Pogue’s background in science communication shapes how he handles the emotional register throughout the book. He doesn’t pretend the situation is less serious than it is. He also doesn’t let the severity function as a reason to stop reading. The book is calibrated to produce informed action rather than informed despair, which is a much harder tonal target to hit than it sounds. The tips for riding out superstorms, wildfires, ticks, and epidemics are presented with the same matter-of-fact competence as a good first aid manual, which normalizes preparation without minimizing threat.
The Scope Problem and How to Use This Book
Eighteen and a half hours is long for a nonfiction audiobook. The length reflects genuine comprehensiveness: Pogue covers an extraordinary range of topics, from what to plant in a changing climate to how to prepare for specific extreme weather events to what younger listeners should factor into career and location decisions. Some sections will be more relevant than others depending on where you live and what your specific vulnerabilities are.
The most useful approach to this free audiobook is probably to listen through once as an orientation, take notes on the sections most relevant to your situation, and return to those specific sections for the detailed recommendations. Treating it as a reference work rather than a linear listen maximizes the return on the time investment. One reviewer who already follows Pogue’s Nova episodes noted that he brings the same energy to the book, factual and realistic in its predictions without tipping into either denial or catastrophism.

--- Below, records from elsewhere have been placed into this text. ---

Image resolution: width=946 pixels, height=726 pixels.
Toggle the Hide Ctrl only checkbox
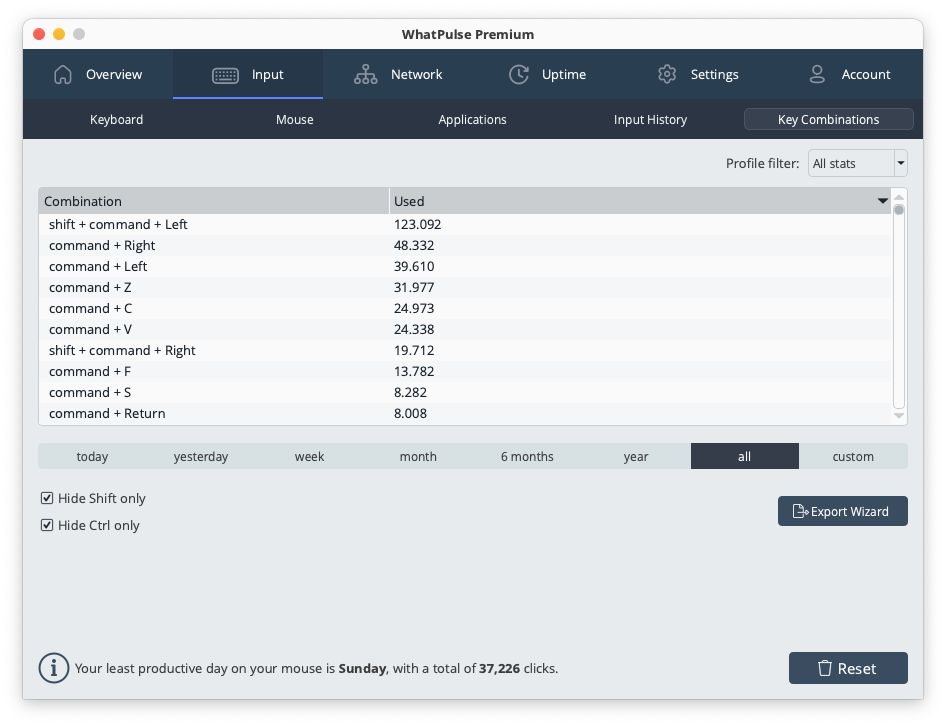tap(47, 525)
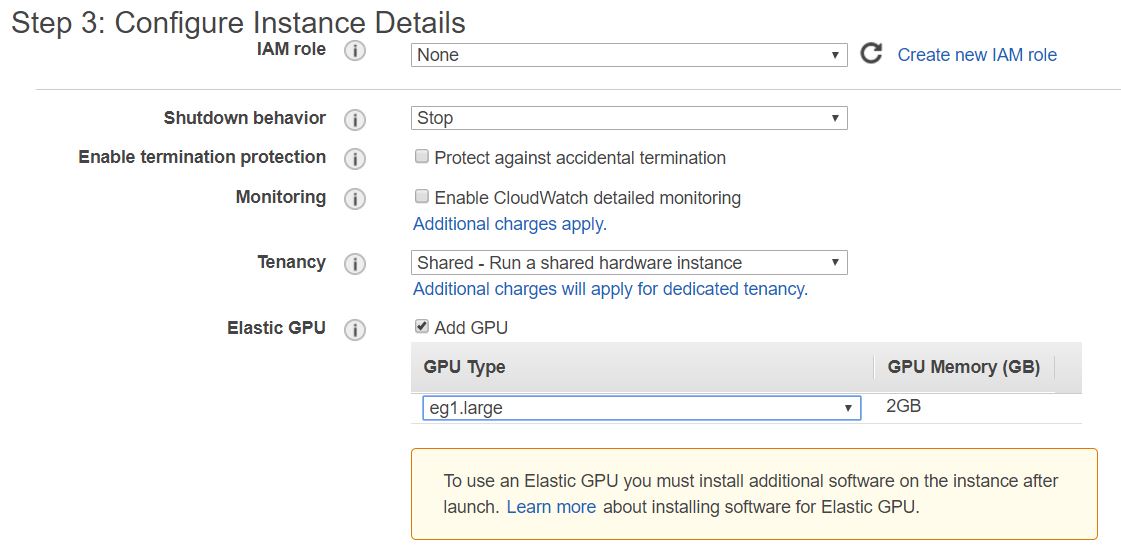Screen dimensions: 1121x553
Task: Click the Monitoring info icon
Action: pyautogui.click(x=355, y=199)
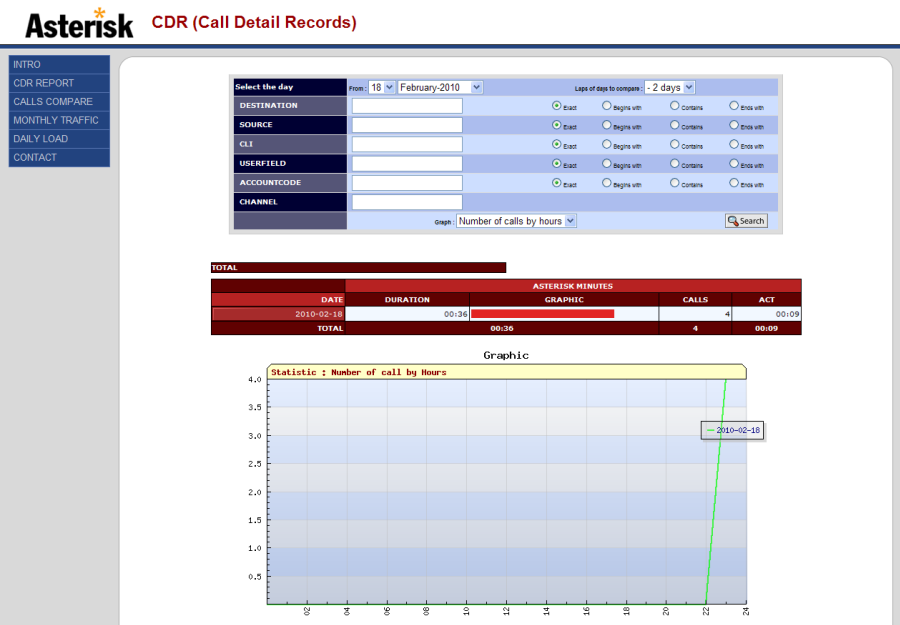This screenshot has height=625, width=900.
Task: Open the Graph type dropdown
Action: point(516,221)
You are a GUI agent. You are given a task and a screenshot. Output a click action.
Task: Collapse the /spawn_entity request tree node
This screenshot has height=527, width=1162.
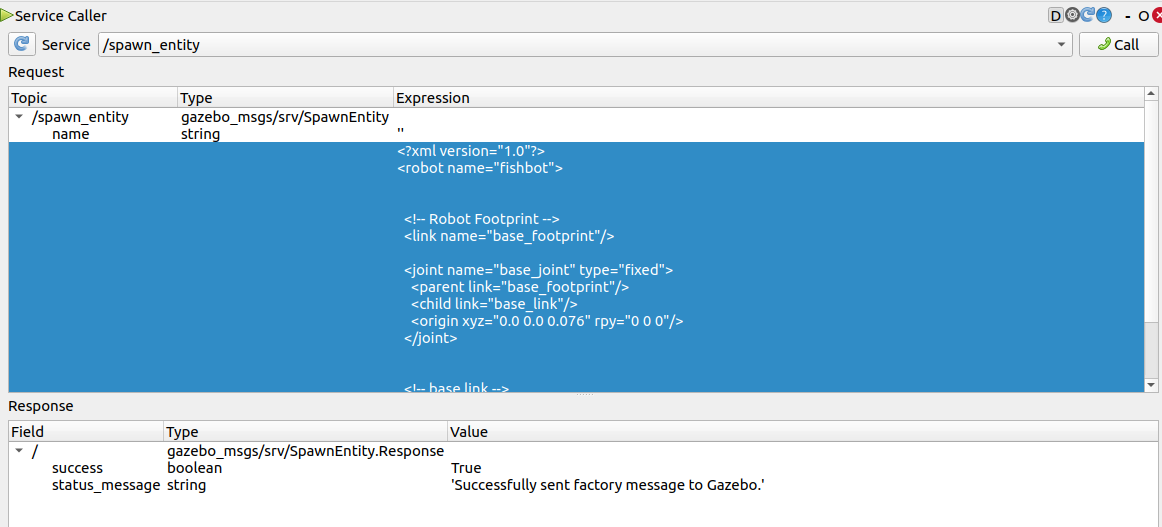[19, 117]
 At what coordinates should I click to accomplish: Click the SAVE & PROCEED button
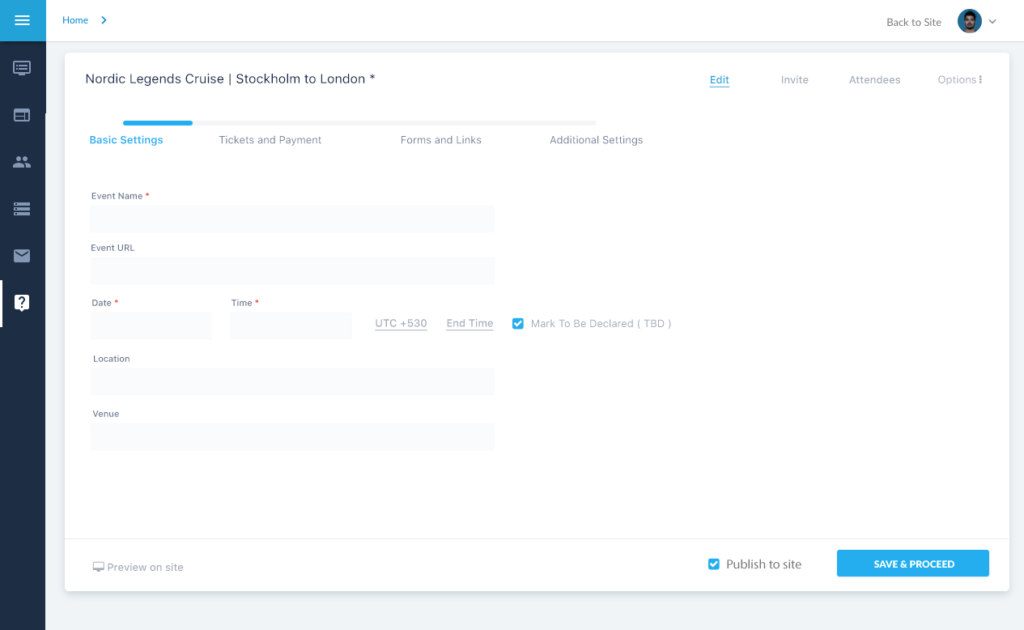point(913,564)
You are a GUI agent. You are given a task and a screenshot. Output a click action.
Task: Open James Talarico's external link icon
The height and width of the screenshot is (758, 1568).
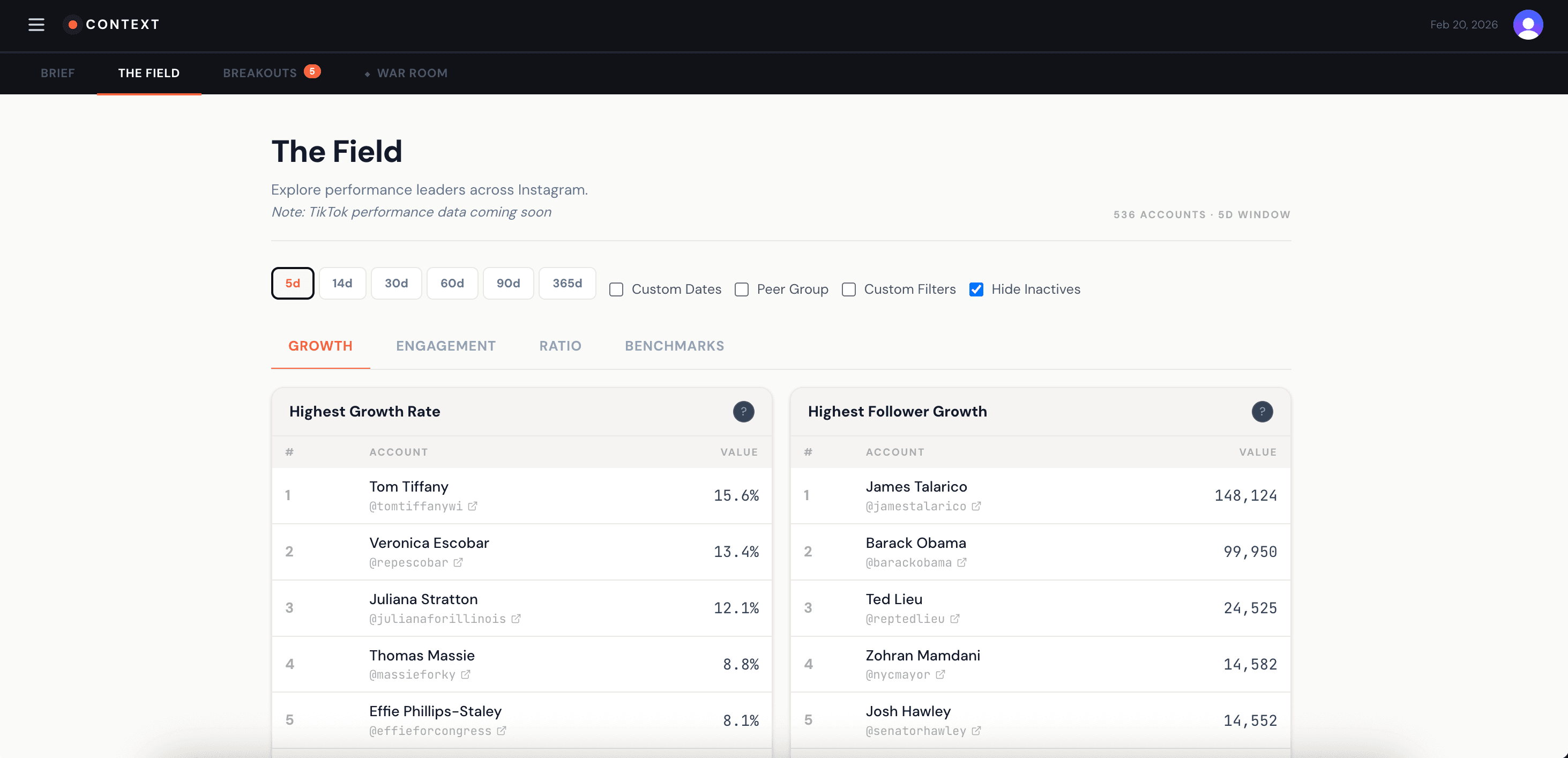click(976, 506)
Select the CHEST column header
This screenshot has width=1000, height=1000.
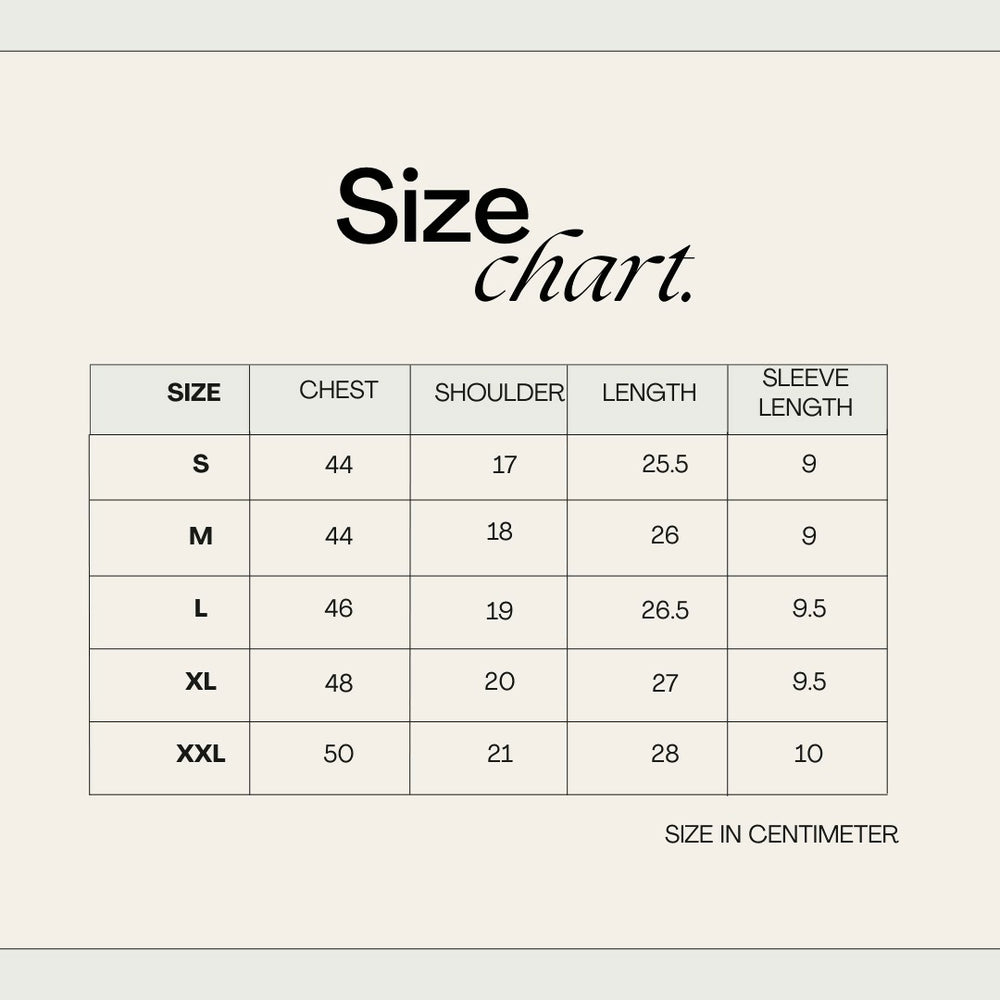tap(339, 390)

Who This Is For and Who Should Manage Expectations
This is essential listening for anyone who has felt the gap between understanding that climate change is serious and knowing what to do about it. Pogue doesn’t resolve the underlying problem. No book can. But he does provide a practical vocabulary and set of action steps that give the listener somewhere to put the awareness they’ve already developed. Skip it if you’re looking for scientific analysis of climate projections; this book will point you to that literature but doesn’t replicate it. Come to it wanting to know what to actually do with the knowledge you already have. As a companion volume to The Uninhabitable Earth or The Sixth Extinction, it completes the picture from alarm to action in a way that neither of those books attempts.
Frequently Asked Questions
Does this book assume climate change is real, or does it address skeptical readers?
The book assumes the scientific consensus and directs its energy entirely toward preparation rather than persuasion. Readers looking for a climate science primer or a debate with skeptical counterarguments will need to look elsewhere.
Is the eighteen-hour runtime worth it, or is the content padded?
The length reflects genuine scope rather than padding. The book covers an unusually broad range of preparation topics across different disaster types, regions, and life circumstances. Most listeners will find some sections more immediately applicable than others and will benefit from treating the longer sections as reference material to return to.
Does David Pogue’s narration of his own book keep the tone accessible despite the heavy subject matter?
Yes. His CBS Sunday Morning background is audible in the delivery: clear, direct, and practically oriented without being breezy about what’s at stake. Several reviewers specifically noted that his narration maintains the same energy as his broadcast work.
What makes this different from general emergency preparedness guides like those from FEMA or the Red Cross?
Pogue explicitly addresses the long-term climate trend rather than isolated emergency events. His recommendations span immediate household preparation, medium-term decisions about insurance and home modifications, and long-term choices about where to live, framed specifically around the climate changes already in progress.